Action and dysfunction in the Beltway swamp. E-mail tips to george@thenation.com

Mortgage Deal Is Close, and May Not Offer Much Immunity

The federal government is closer than ever to a deal with five major banks over mortgage fraud practices—and, with some exceptions, the emerging details may hearten progressives who feared banks would get off the hook.

The White House provided an outline to the Huffington Post, and it appears that immunity has largely been removed from the deal—except in the area of state prosecutions against robo-signing. (Robo-signing is when banks use fake signatures, or stipulate to documents they hadn’t read or that didn’t exist, in order to foreclose on a home).

According to the Huffington Post story, banks would not receive immunity in the following areas:

1. Criminal liability.
2. Tax liability
3. Fair lending, fair housing, or any other civil rights claim.
4. Federal Housing Finance Agency or the GSEs [Fannie Mae and Freddie Mac]
5. CFPB claims for the period after they came into existence in July 2011
6. SEC claims
7. National Credit Union Association Claims
8. FDIC claims
9. Federal Reserve Board claims
10. MERS claims

State-level robo-signing prosecutions are the simplest form of fraud to prove, however, and the banks wouldn’t face any more investigations.

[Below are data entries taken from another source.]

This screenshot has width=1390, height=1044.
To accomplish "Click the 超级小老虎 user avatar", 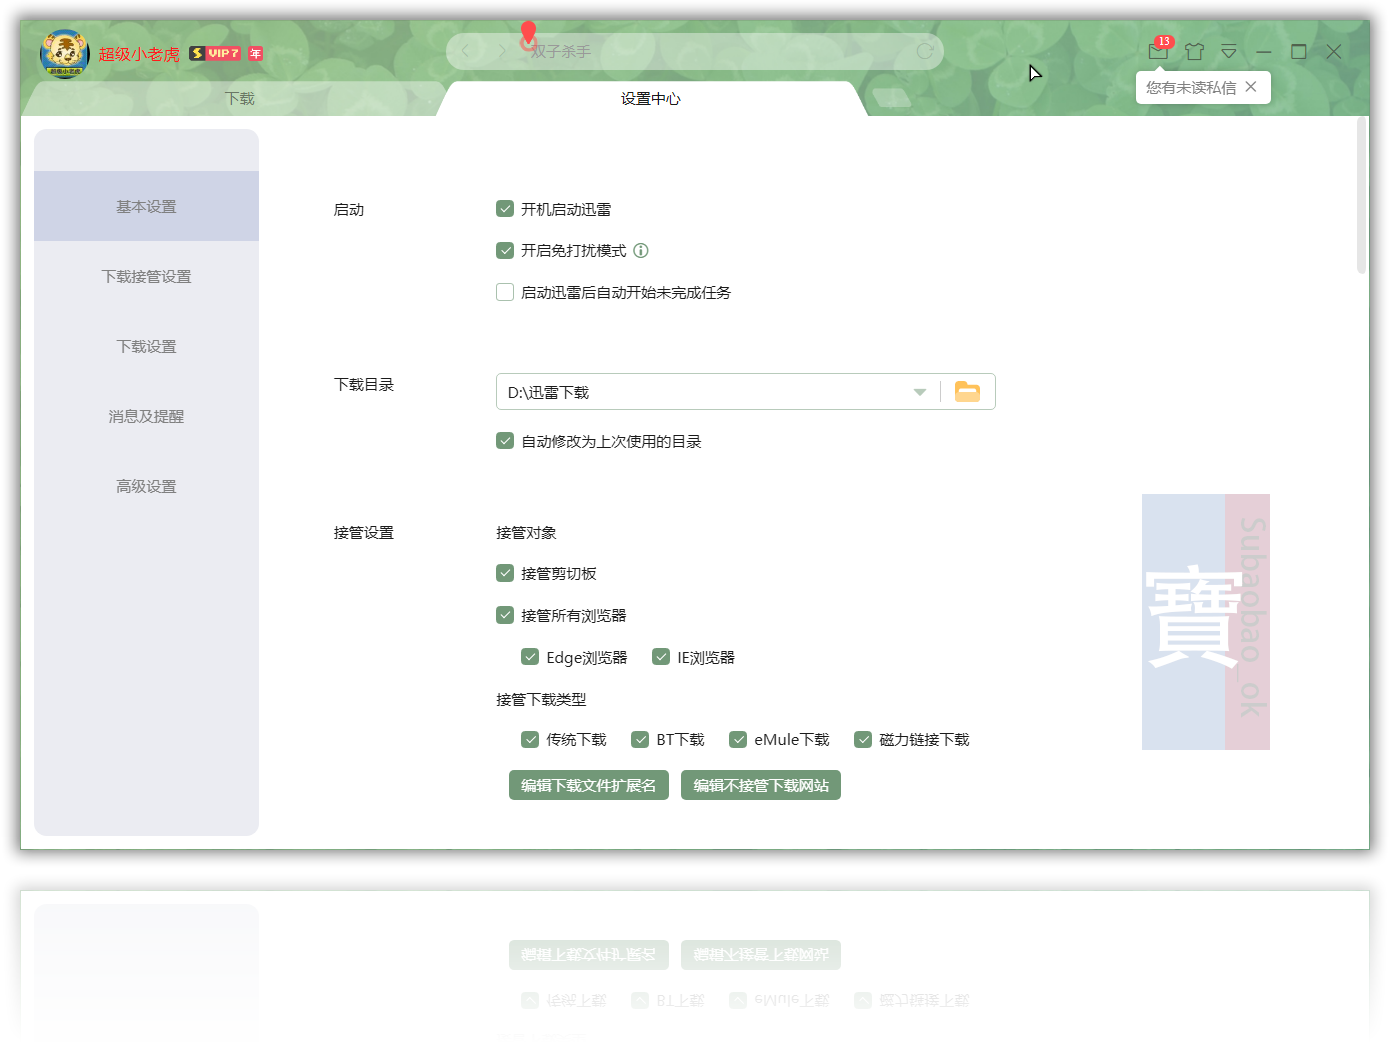I will (65, 54).
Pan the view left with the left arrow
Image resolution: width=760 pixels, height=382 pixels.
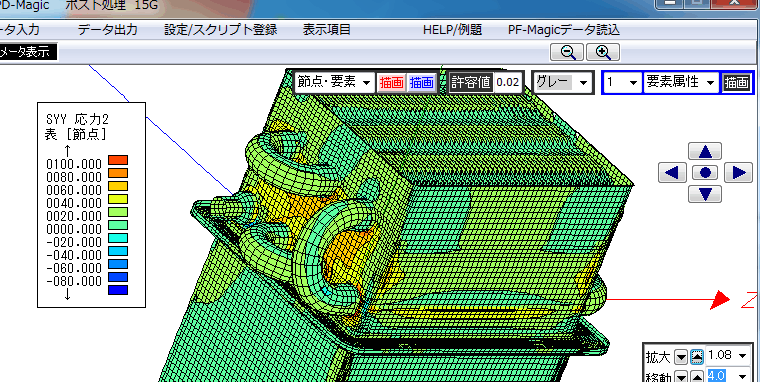[x=672, y=173]
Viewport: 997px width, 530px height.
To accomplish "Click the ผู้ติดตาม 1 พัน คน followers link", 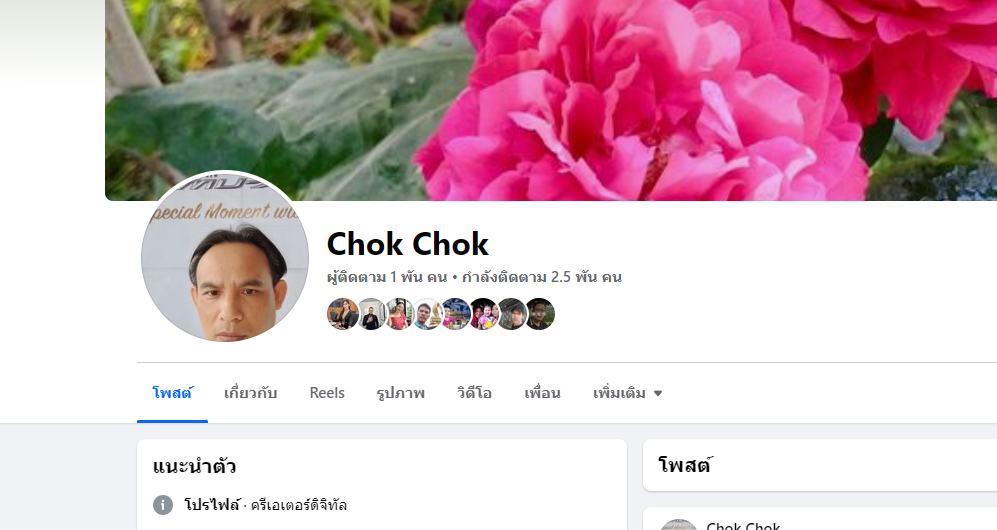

But they would have to fork over $25 billion to help homeowners who were either wrongfully foreclosed on, or have homes that are underwater as part of the settlement.

With almost everything federal still on the table (though the White House says only that a “vast majority” of securitization and origination claims will be exempted), this is not a terrific deal for the banks—especially given that the administration is ramping up federal investigations with a new task force headed by New York Attorney General Eric Schneiderman. “I think it is fair to give [New York Attorney General] Eric Schneiderman and the other progressive attorneys general a lot of credit for holding the line,” a source intimate with the negotiations told the Huffington Post. “This is a big victory for them.”

That assumes the new taskforce will be aggressive and effective, which nobody is yet fully confident about. (Delaware AG Beau Biden voiced concerns about that this week).

Then two serious hurdles must still be cleared: one, will state attorneys general—particularly those who already have robo-signing investigations underway or in planning stages—agree to this deal?

And now, with the limited immunity, will the banks agree? Mike Lux, of Progressive Strategies, has reported that JPMorgan Chase CEO Jamie Dimon is not happy with the deal and may walk away.

A lot of details remain to be worked out or disclosed, but if JPMorgan Chase is threatening to walk, it means the administration is indeed playing hardball.